When I was younger, I didn't understand the phrase "Judeo-Christian tradition." Now I understand a little better. Both Jews and Christians have some common directives, like visiting the sick. (Other religions that trace their common origin to Abraham, including Islam and the Baha’i faith, also tell their people to visit the sick.)
This past Monday, Sept. 29, in the Milwaukee Journal Sentinel, there was a beautiful, beautiful article on visiting the sick. The article explained how this tradition is a holy mitzvah (good deed/duty/ commandment) of the Jewish faith.
The article stated, “We are now in the Days of Awe, that time of contemplation and reflection – book-ended by Rosh Hashanah and Yom Kippur – when Jews are called to stake stock of their lives and relationships. It’s an accounting of sorts, in which one hopes the good deeds – mitzvot – outnumber the shortcomings.”
The two Jewish women interviewed for the article explained that visiting the sick provides sacred moments when they are called “to see God’s countenance, his fingerprint, on each person.” Julie Frank, one of the two women, said, “The more you’re there for each other, the more God sheds his presence on you. And that’s what Judaism is all about – passing the light onto others.”

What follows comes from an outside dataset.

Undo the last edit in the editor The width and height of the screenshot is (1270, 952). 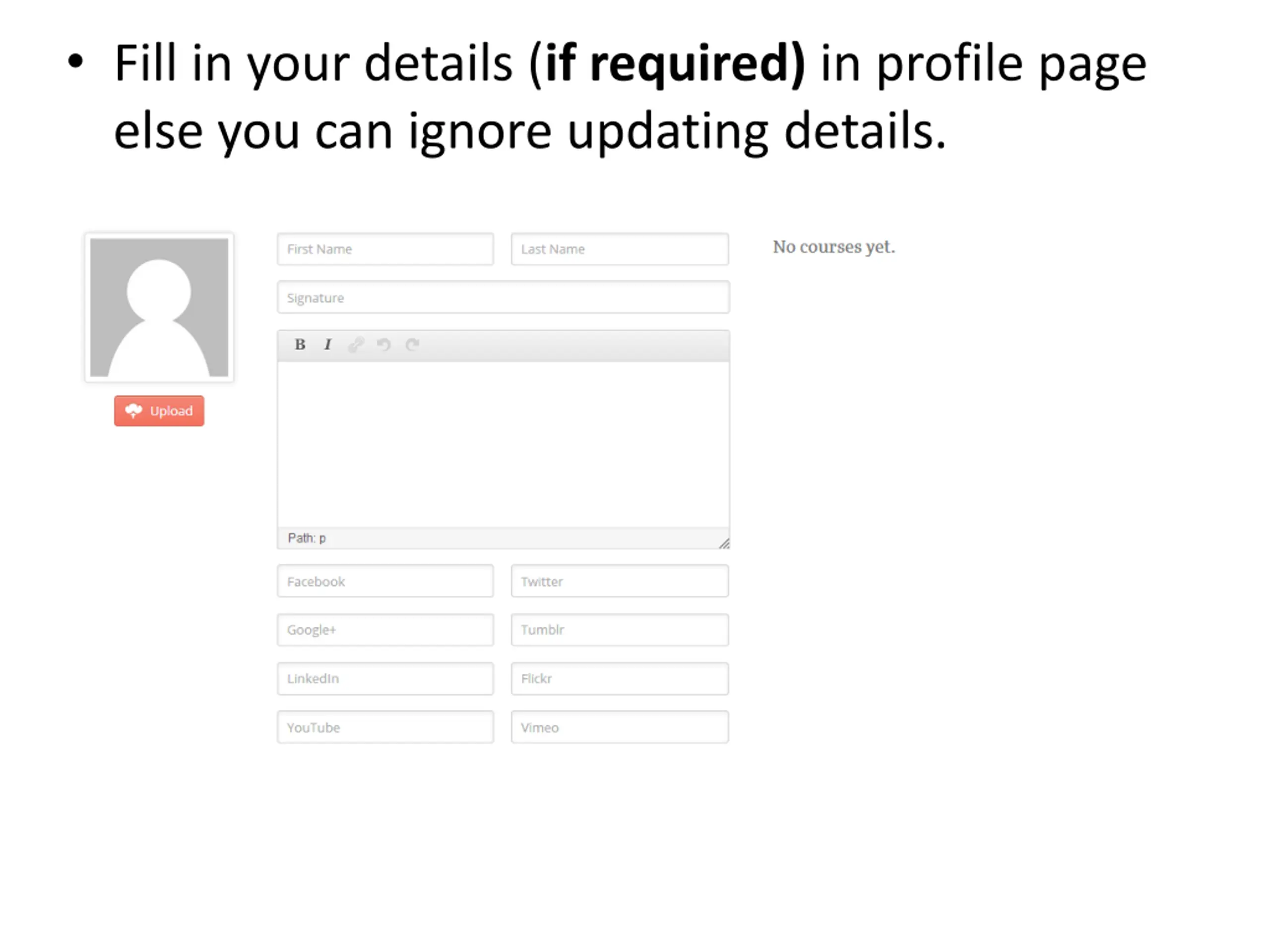click(x=383, y=344)
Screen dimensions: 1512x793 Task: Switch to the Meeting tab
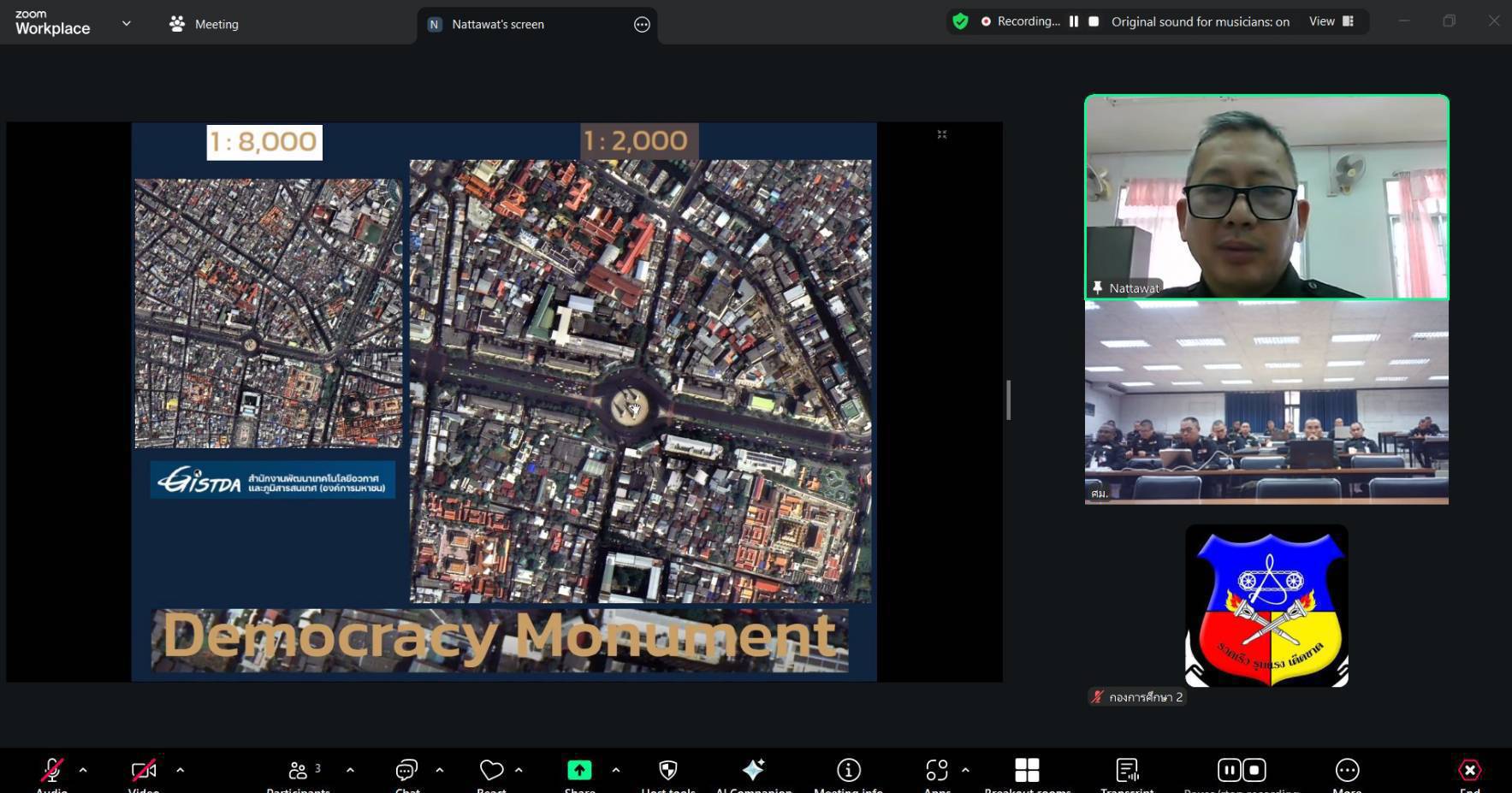tap(204, 24)
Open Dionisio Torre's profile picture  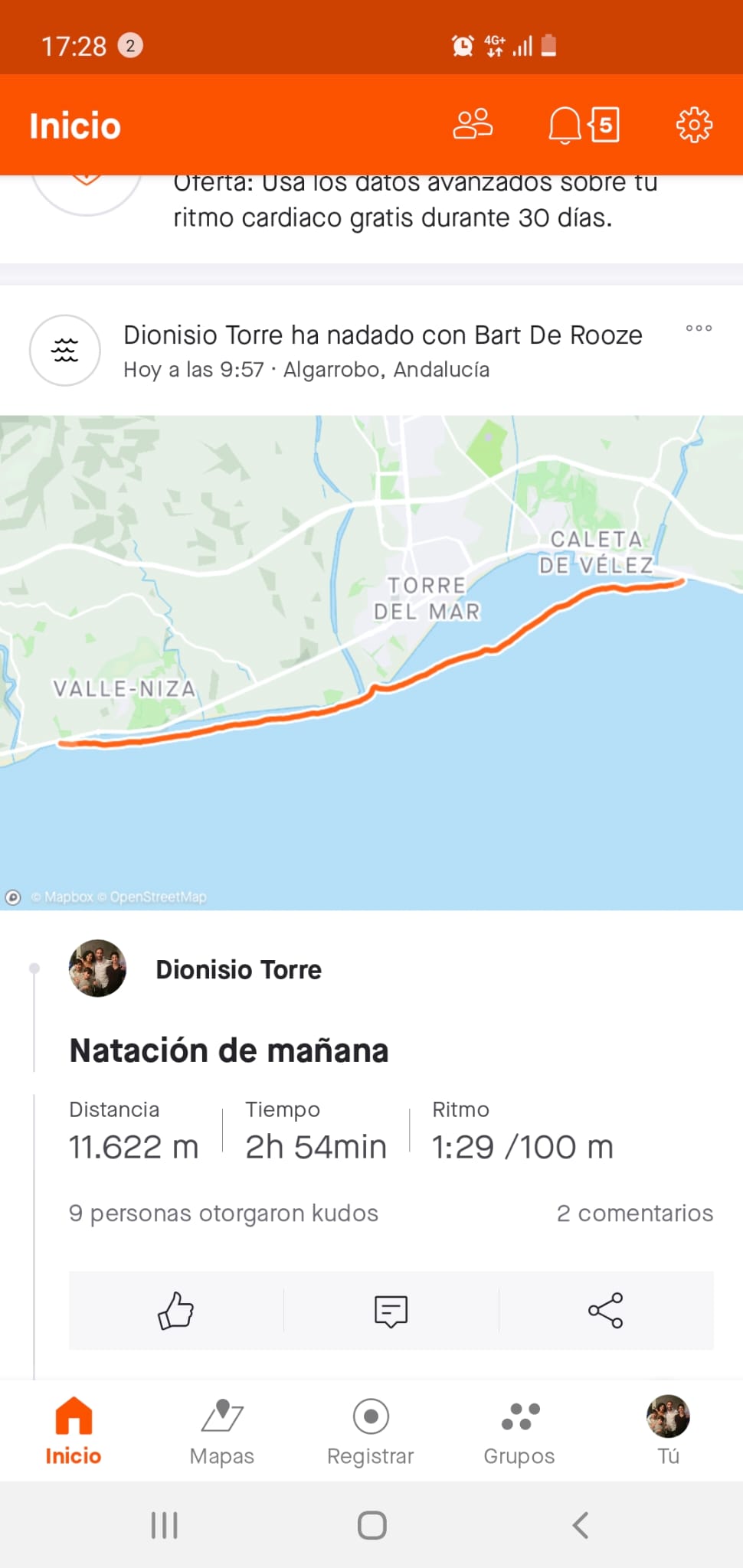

I happened to read this article right after returning from a visit to my mother-in-law, who has Alzheimer's disease. Occasionally people ask me why we should bother visiting someone who doesn't know who we are, who can't communicate.

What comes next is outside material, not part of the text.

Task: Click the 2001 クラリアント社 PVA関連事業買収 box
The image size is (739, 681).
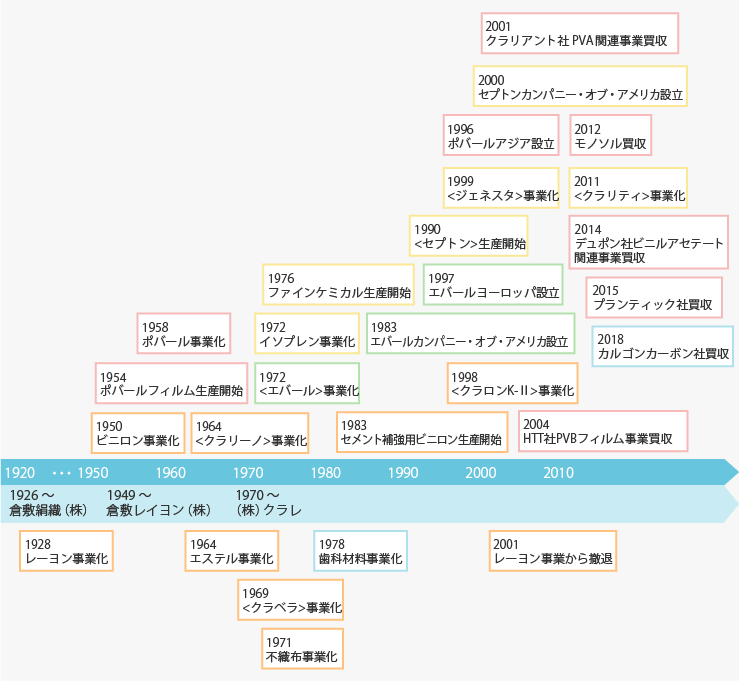Action: coord(580,33)
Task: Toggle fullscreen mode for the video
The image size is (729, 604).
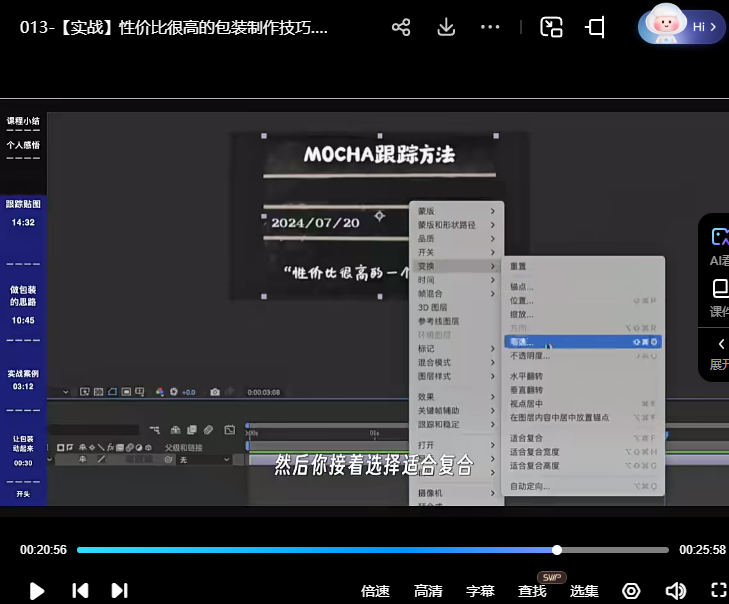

My answer is simply: "That's what we do."
Growing up in the Catholic faith, I was taught the corporal works of mercy, which include visiting the sick. This good deed/duty/ commandment is derived from a reading of Matthew 25:41-46 in the Christian scriptures. Those verses explain that we please God and have eternal life if we help God’s people, no matter how unimportant they seem – by feeding the hungry, giving drink to the thirsty, welcoming the stranger, clothing the naked, and visiting those who are sick and imprisoned.
I thought the most touching part of the article in the Journal Sentinel was the notion that visiting the sick is not charity. Indeed, the true giver is Rosalee Pemberton, who technically is the "sick" person being visited by Julie Frank and her friend Barbara Grande. By opening her home to members of her congregation so they can visit her, she presents a gift to them - the opportunity to "make themselves right with God."
Until I read the article, I hadn't thought of it in those terms, but I have often felt that I received something by visiting my mother-in-law who does not know me and cannot communicate. She is the true giver. She provides me the opportunity to visit her. There is purpose in her life.
[The photo above is from a year ago, when my mother-in-law was visited by her sister Mary Jane and her brother Dennis.]